## Data to examine
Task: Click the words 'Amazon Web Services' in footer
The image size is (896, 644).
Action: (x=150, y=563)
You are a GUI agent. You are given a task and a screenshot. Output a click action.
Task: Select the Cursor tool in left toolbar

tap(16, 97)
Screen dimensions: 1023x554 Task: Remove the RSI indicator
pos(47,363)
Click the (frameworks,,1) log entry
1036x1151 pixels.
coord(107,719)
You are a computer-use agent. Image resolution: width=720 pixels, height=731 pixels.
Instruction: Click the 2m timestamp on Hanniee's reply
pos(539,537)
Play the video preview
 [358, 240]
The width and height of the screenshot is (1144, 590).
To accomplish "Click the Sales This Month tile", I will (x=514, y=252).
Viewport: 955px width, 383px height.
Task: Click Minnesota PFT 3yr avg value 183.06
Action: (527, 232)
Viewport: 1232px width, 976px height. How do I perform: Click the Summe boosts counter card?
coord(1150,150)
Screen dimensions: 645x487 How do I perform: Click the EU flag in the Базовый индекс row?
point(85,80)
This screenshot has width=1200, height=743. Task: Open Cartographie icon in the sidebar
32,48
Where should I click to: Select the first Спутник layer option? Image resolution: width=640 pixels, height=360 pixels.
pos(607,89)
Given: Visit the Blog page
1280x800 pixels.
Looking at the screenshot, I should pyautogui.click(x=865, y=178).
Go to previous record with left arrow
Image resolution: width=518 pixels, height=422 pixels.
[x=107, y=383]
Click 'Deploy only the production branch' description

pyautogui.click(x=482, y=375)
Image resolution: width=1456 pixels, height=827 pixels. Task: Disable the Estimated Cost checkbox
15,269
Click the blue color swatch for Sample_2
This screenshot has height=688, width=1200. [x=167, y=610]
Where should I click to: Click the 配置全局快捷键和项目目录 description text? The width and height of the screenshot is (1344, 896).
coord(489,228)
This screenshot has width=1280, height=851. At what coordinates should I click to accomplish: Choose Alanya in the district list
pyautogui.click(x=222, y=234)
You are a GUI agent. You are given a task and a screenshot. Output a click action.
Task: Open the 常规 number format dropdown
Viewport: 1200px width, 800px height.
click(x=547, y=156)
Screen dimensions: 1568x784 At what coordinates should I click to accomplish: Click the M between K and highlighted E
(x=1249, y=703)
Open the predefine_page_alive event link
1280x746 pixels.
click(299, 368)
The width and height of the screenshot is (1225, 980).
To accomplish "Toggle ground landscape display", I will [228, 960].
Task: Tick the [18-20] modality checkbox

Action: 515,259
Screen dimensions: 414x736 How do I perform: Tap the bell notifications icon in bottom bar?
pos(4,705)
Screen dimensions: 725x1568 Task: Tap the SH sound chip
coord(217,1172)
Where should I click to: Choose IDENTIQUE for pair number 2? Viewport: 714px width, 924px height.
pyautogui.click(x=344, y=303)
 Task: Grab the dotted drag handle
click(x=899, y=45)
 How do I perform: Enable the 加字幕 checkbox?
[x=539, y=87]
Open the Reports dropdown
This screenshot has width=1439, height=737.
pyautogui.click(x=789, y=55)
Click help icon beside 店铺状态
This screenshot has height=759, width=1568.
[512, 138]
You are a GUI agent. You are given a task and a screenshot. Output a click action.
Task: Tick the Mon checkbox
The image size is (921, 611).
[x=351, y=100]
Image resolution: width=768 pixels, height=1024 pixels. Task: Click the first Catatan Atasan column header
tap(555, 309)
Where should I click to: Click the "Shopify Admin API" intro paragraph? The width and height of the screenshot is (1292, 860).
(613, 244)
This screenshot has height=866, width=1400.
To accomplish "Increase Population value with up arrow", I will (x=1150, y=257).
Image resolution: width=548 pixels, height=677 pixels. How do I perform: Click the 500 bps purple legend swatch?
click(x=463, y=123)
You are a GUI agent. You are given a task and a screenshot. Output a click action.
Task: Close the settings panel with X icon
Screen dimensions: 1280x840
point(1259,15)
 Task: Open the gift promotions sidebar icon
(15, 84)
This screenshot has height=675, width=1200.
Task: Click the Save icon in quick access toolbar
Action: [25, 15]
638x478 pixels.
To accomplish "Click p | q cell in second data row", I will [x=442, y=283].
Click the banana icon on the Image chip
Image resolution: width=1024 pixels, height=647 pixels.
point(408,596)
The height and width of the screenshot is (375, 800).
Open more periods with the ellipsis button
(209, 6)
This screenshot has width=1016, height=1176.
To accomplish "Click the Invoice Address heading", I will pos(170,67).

## Work to complete
The material above must be returned word for word, complete.

## Answer to this exercise
Task: Click the words 'Amazon Web Services' in footer
The image size is (896, 644).
Action: (x=150, y=563)
You are a GUI agent. You are given a task and a screenshot. Output a click action.
Task: Select the Cursor tool in left toolbar

tap(16, 97)
Screen dimensions: 1023x554 Task: Remove the RSI indicator
pos(47,363)
Click the (frameworks,,1) log entry
1036x1151 pixels.
coord(107,719)
You are a computer-use agent. Image resolution: width=720 pixels, height=731 pixels.
Instruction: Click the 2m timestamp on Hanniee's reply
pos(539,537)
Play the video preview
 [358, 240]
The width and height of the screenshot is (1144, 590).
To accomplish "Click the Sales This Month tile", I will (x=514, y=252).
Viewport: 955px width, 383px height.
Task: Click Minnesota PFT 3yr avg value 183.06
Action: (527, 232)
Viewport: 1232px width, 976px height. How do I perform: Click the Summe boosts counter card?
coord(1150,150)
Screen dimensions: 645x487 How do I perform: Click the EU flag in the Базовый индекс row?
point(85,80)
This screenshot has width=1200, height=743. Task: Open Cartographie icon in the sidebar
32,48
Where should I click to: Select the first Спутник layer option? Image resolution: width=640 pixels, height=360 pixels.
pos(607,89)
Given: Visit the Blog page
1280x800 pixels.
Looking at the screenshot, I should pyautogui.click(x=865, y=178).
Go to previous record with left arrow
Image resolution: width=518 pixels, height=422 pixels.
[x=107, y=383]
Click 'Deploy only the production branch' description

pyautogui.click(x=482, y=375)
Image resolution: width=1456 pixels, height=827 pixels. Task: Disable the Estimated Cost checkbox
15,269
Click the blue color swatch for Sample_2
This screenshot has height=688, width=1200. [x=167, y=610]
Where should I click to: Click the 配置全局快捷键和项目目录 description text? The width and height of the screenshot is (1344, 896).
coord(489,228)
This screenshot has width=1280, height=851. At what coordinates should I click to accomplish: Choose Alanya in the district list
pyautogui.click(x=222, y=234)
You are a GUI agent. You are given a task and a screenshot. Output a click action.
Task: Open the 常规 number format dropdown
Viewport: 1200px width, 800px height.
click(x=547, y=156)
Screen dimensions: 1568x784 At what coordinates should I click to accomplish: Click the M between K and highlighted E
(x=1249, y=703)
Open the predefine_page_alive event link
1280x746 pixels.
click(299, 368)
The width and height of the screenshot is (1225, 980).
To accomplish "Toggle ground landscape display", I will [228, 960].
Task: Tick the [18-20] modality checkbox

Action: 515,259
Screen dimensions: 414x736 How do I perform: Tap the bell notifications icon in bottom bar?
pos(4,705)
Screen dimensions: 725x1568 Task: Tap the SH sound chip
coord(217,1172)
Where should I click to: Choose IDENTIQUE for pair number 2? Viewport: 714px width, 924px height.
pyautogui.click(x=344, y=303)
 Task: Grab the dotted drag handle
click(x=899, y=45)
 How do I perform: Enable the 加字幕 checkbox?
[x=539, y=87]
Open the Reports dropdown
This screenshot has width=1439, height=737.
pyautogui.click(x=789, y=55)
Click help icon beside 店铺状态
This screenshot has height=759, width=1568.
[512, 138]
You are a GUI agent. You are given a task and a screenshot. Output a click action.
Task: Tick the Mon checkbox
The image size is (921, 611).
[x=351, y=100]
Image resolution: width=768 pixels, height=1024 pixels. Task: Click the first Catatan Atasan column header
tap(555, 309)
Where should I click to: Click the "Shopify Admin API" intro paragraph? The width and height of the screenshot is (1292, 860).
(613, 244)
This screenshot has height=866, width=1400.
To accomplish "Increase Population value with up arrow", I will (x=1150, y=257).
Image resolution: width=548 pixels, height=677 pixels. How do I perform: Click the 500 bps purple legend swatch?
click(x=463, y=123)
You are a GUI agent. You are given a task and a screenshot. Output a click action.
Task: Close the settings panel with X icon
Screen dimensions: 1280x840
point(1259,15)
 Task: Open the gift promotions sidebar icon
(15, 84)
This screenshot has height=675, width=1200.
Task: Click the Save icon in quick access toolbar
Action: [25, 15]
638x478 pixels.
To accomplish "Click p | q cell in second data row", I will [x=442, y=283].
Click the banana icon on the Image chip
Image resolution: width=1024 pixels, height=647 pixels.
point(408,596)
The height and width of the screenshot is (375, 800).
Open more periods with the ellipsis button
(209, 6)
This screenshot has width=1016, height=1176.
To accomplish "Click the Invoice Address heading", I will pos(170,67).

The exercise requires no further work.